The last time I backpacked through the Sierras it was a disaster. Well, sort of. I fell desperately ill the very first night and ended up getting myself evacuated the next day by the SAR folks in a helicopter. Despite feeling like I was going to die, I got to experience something unique and that was worth something. Post-mortem thinking showed that I had experienced some mild stomach symptoms on the drive up (about 300 miles) but dismissed them.
I don’t have a choice about dismissing minor maladies. If I didn’t, I’d spend most of my life waiting in urgent care. When you get old enough to retire, you discover that there’s always something acting up. You are never in perfect health. In this case, the stomach bug unexpectedly exploded into something really bad, complete with a really nasty fever.
Next time I won’t dismiss it. I’ll make sure I have the freedom to wait it out and see what happens. Unfortunately, there are a lot of places where permits are hard to come by. You miss the permit window and you’ve missed the opportunity. That’s what happens when a thousand people want to go somewhere but the Park Service only wants to let in a hundred.

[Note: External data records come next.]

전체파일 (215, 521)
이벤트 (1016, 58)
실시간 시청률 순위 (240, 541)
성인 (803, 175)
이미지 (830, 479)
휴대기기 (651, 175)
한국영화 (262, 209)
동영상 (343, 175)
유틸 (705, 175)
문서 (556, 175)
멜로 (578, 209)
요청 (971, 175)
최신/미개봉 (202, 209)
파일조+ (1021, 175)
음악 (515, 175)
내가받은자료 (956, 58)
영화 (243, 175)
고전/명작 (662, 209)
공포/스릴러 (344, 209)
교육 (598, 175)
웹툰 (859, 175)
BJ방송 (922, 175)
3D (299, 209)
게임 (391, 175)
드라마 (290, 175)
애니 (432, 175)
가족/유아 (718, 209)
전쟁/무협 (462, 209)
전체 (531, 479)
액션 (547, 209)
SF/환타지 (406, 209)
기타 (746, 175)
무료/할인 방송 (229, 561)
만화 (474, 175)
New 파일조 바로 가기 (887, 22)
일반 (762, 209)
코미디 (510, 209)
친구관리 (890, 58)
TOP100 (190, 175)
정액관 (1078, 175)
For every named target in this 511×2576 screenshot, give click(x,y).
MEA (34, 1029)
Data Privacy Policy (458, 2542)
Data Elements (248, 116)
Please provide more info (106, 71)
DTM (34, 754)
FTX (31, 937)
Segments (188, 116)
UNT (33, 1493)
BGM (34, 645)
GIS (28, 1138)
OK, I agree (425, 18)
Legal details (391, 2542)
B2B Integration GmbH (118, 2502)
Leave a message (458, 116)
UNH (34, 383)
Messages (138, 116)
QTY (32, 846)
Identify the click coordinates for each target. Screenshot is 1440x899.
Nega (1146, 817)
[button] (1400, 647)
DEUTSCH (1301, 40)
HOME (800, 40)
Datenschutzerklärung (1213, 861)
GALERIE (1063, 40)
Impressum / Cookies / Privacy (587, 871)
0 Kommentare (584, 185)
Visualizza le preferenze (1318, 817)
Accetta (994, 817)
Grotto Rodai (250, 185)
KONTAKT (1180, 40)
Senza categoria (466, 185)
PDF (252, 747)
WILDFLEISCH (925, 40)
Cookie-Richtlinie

The Joshua Tree backpack was something I had planned for April of 2020. It didn’t happen and we all know why. I’ve rescheduled it for April of 2022. A 40 mile trip through the desert might sound risky but it really isn’t. The CHRT crosses roads several times along the way. At each crossing is an opportunity to cache water and if need be, hitch a ride. The longest stretch between roads is only 11 miles. Not even a day’s hike for an average hiker and most people do the whole thing in two or three days.
It is not so heavily used that permits are required. As long as you keep moving you might never see another person but if you stop, someone will soon be catching up to you. And I have my Spot communicator for emergencies.
The typical way for a solo backpacker to do this trip is to first arrive in the park at the west end. From west to east you drive through the park, dropping off caches of water at every road crossing. Then you park at the North Entrance (which is farthest east) and call an Uber to take you back to the Black Rock entrance which is back at the far western end.
April is the perfect month for it. It is when the wildflowers peak in the area. The snakes are not yet out. Not so hot as to cause heat stress and dehydration and not so cold as to require extra gear. Even though this is during the park’s busy season, experience tells me that few hit the long trails. I expect I will be alone for most of the trip. It will be midweek and not near any holidays. Spring break is in March for the big colleges out here. For me, alone time means a chance for some freehiking. Yay!
I’ve made plans before only to have them evaporate like a mirage before I get there. Probably more often than they have succeeded. I suppose I should not make plans since having them fall apart is so painful. However, the act of planning is itself pleasurable. The successes are sources of excitement and good memories and even the failures provide grist for the mill of my mind. IMHO, the benefits outweigh the risks.
And at least I can say I’m trying, which is more than a lot of people my age can say. Too many slip into a tired, melancholy, nonexistence, having forsaken adventure and challenge. Men who retire and shrivel and die from lack of purpose or anything to look forward to.
These are not anyone’s “golden years” in any sense other than bladder issues. They are at best, a tarnished copper for those of us without financial resources, social position, and exceptionally good health. But still, it is all in your head. Copper can be polished to be just as beautiful and I intend to try.